# What the exercise asks:
Could you state how many lines of the material hold "computer"? Include nothing beyond the number.

# Material supplied:
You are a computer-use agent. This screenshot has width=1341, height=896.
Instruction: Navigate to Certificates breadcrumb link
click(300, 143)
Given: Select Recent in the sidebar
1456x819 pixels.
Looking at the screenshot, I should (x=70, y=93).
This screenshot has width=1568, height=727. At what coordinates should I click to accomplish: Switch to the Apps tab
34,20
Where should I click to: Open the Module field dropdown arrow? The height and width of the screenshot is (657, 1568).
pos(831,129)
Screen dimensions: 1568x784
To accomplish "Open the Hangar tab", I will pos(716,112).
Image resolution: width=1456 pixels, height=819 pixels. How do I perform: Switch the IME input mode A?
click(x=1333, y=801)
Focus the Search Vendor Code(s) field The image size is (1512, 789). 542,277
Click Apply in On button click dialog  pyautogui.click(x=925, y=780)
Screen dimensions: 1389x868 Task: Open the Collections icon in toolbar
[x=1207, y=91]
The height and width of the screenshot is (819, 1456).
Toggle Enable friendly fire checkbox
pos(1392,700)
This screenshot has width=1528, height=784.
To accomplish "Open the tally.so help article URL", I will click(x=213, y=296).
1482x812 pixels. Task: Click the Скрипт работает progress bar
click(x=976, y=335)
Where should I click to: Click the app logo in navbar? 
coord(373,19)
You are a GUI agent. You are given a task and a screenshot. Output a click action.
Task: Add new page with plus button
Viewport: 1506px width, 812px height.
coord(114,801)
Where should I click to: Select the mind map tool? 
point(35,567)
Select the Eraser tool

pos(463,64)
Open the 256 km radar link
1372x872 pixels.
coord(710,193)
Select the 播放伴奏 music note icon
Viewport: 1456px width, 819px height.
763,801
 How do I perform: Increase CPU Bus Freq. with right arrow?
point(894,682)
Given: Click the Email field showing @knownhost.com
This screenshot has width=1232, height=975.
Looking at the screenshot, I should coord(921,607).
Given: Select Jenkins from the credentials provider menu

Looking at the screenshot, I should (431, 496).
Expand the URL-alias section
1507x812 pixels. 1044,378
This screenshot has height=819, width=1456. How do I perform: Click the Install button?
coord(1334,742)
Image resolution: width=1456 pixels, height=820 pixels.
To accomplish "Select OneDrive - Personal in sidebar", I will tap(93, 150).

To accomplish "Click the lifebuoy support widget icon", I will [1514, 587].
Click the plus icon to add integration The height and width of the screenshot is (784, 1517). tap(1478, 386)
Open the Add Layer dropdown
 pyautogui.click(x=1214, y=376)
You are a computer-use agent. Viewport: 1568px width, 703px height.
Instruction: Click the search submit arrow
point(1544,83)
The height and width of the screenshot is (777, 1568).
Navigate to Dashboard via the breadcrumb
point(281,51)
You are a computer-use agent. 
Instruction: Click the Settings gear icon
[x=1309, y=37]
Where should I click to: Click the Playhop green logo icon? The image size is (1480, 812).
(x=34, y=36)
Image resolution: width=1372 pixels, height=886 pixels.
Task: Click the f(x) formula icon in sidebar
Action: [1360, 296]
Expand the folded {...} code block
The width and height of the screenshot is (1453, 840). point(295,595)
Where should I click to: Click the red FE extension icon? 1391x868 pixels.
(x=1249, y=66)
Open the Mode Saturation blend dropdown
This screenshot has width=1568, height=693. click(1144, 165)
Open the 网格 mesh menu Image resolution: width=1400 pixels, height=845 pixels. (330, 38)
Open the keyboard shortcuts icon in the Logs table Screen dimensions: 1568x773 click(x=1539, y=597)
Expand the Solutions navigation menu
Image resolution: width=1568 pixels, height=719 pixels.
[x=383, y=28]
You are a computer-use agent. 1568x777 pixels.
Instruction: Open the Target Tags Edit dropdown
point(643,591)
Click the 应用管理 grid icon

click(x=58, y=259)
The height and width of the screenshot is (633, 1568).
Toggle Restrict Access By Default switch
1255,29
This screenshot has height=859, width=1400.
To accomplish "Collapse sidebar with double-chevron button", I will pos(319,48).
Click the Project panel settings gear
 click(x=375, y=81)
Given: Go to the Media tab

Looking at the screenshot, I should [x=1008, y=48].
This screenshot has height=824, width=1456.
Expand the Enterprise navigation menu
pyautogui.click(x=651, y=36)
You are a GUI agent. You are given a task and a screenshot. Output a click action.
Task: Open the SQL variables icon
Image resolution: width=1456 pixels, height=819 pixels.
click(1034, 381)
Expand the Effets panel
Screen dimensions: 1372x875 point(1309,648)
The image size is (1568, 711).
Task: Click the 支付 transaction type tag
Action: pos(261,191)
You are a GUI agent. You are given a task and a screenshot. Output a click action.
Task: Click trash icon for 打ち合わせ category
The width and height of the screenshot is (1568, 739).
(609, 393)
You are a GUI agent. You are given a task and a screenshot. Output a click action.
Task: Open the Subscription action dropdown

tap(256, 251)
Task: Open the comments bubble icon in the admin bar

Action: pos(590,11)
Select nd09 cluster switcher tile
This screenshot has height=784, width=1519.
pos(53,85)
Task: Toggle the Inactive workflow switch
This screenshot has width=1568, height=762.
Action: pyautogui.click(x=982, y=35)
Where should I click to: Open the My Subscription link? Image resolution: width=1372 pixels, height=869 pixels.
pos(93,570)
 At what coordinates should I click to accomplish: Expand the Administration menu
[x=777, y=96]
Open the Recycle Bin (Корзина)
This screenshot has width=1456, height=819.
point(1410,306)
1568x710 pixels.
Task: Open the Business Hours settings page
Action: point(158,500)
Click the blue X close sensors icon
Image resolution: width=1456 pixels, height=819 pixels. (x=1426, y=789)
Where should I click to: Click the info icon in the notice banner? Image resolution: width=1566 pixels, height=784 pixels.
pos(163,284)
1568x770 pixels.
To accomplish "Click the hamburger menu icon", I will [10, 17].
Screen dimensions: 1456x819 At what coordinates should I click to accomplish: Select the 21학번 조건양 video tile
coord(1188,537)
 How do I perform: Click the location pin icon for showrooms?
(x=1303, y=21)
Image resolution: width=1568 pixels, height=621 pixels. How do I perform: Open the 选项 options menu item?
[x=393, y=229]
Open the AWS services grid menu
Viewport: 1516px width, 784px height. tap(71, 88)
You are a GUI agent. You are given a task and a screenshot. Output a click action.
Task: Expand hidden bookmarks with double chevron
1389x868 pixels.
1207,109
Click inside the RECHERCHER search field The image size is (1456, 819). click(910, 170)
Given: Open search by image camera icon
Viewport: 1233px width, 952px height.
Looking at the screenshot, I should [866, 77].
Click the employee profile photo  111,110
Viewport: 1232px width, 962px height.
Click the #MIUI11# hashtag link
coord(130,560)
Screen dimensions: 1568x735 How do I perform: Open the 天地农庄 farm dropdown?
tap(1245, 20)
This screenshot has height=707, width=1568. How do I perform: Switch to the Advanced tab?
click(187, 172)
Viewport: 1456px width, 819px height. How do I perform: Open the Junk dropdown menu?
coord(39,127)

# Output of the task:
4